In order to retrieve the data, output and the code follow the steps mentioned below:

  1. Open the Hue HDFS Filebrowser: Go to http://localhost:8088/home in your web browser to access the Hue HDFS Filebrowser. This interface allows you to interact with the Hadoop Distributed File System (HDFS) and browse its contents.

  2. Access the Data Folder: In the Hue HDFS Filebrowser, navigate to the root folder, and then find and enter the "data" folder. This is where all the data from the local file in the example folder is copied to the HDFS.

  3. Retrieve the Data: Inside the "data" folder, you will find the datasets and files used in the examples of the SANSA notebook. You can download these files or use them directly for data processing and analysis within the notebook.

  4. Access the Output Folder: Similarly, in the Hue HDFS Filebrowser, navigate to the root folder again, and locate the "output" folder. This is where the output of the examples and analyses performed in the SANSA notebook is stored.

  5. Retrieve the Output: Inside the "output" folder, you will find the results, generated files, or any other output produced by the examples in the SANSA notebook. You can download these outputs for further examination or use them for any post-processing tasks.

  6. Access the Code: To access the code from the SANSA notebook, you have two options:

    a. Zeppelin Notebook: Go to http://localhost in your web browser to access the Zeppelin notebook interface. From there, navigate to the specific notebooks or notes in the SANSA notebook. Inside each note, you will find the code used for data analysis, processing, and running the examples.

    b. Local File System: Alternatively, you can access the code directly on your local file system in the SANSA notebook folder (the one you cloned from the GitHub repository). Inside the "notebook" subfolder, you will find various notes or notebooks, each containing the code for different examples.

By following these steps, you can easily retrieve the data, output, and code used in the SANSA notebook, and explore the results of the examples and analyses performed during your data processing tasks.

Stopping the Examples and Shutting Down the SANSA Notebook

To stop running the examples and shut down the SANSA notebook, you can use the make down command. This command will gracefully stop all the running services and release any allocated resources.

Simply open your terminal, navigate to the SANSA notebook folder, and execute the following command:

make down

This will initiate the shutdown process and ensure that all the components of the SANSA notebook are stopped and cleaned up properly.

Remember to use the make down command whenever you are done running the examples or when you no longer need the SANSA notebook running to free up system resources.

Conclusion

In conclusion, the SANSA Stack provides a powerful platform for processing and analyzing RDF data with a focus on scalability and performance. With its modular architecture and rich set of tools, SANSA enables efficient RDF processing, ontology reasoning, querying, and machine learning on large-scale knowledge graphs.

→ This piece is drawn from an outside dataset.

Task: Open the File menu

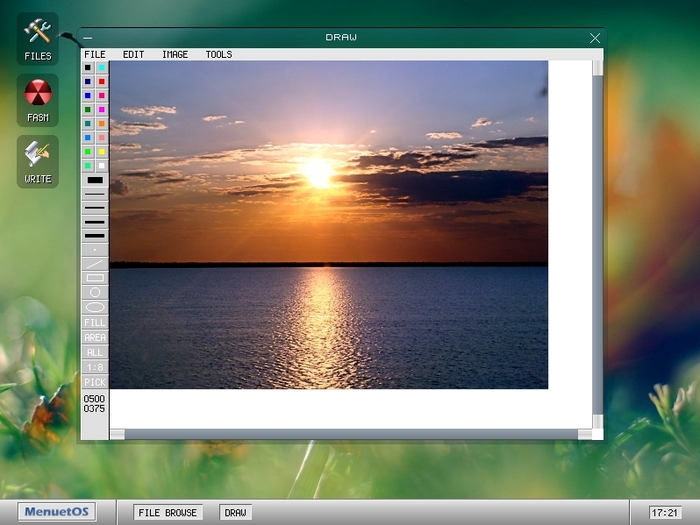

By following the installation instructions and running the examples in the SANSA notebook, you can experience the capabilities of this stack firsthand. The integration with Apache Spark, along with the provided libraries and utilities, empowers you to tackle complex RDF analytics tasks with ease.

For further exploration and detailed documentation, I encourage you to visit the official SANSA Stack website at https://sansa-stack.github.io/SANSA-Stack/. There, you'll find comprehensive resources, tutorials, and additional information to delve deeper into the world of RDF processing and analysis using SANSA.

Get ready to unlock the full potential of your RDF data with the SANSA Stack! Happy exploring!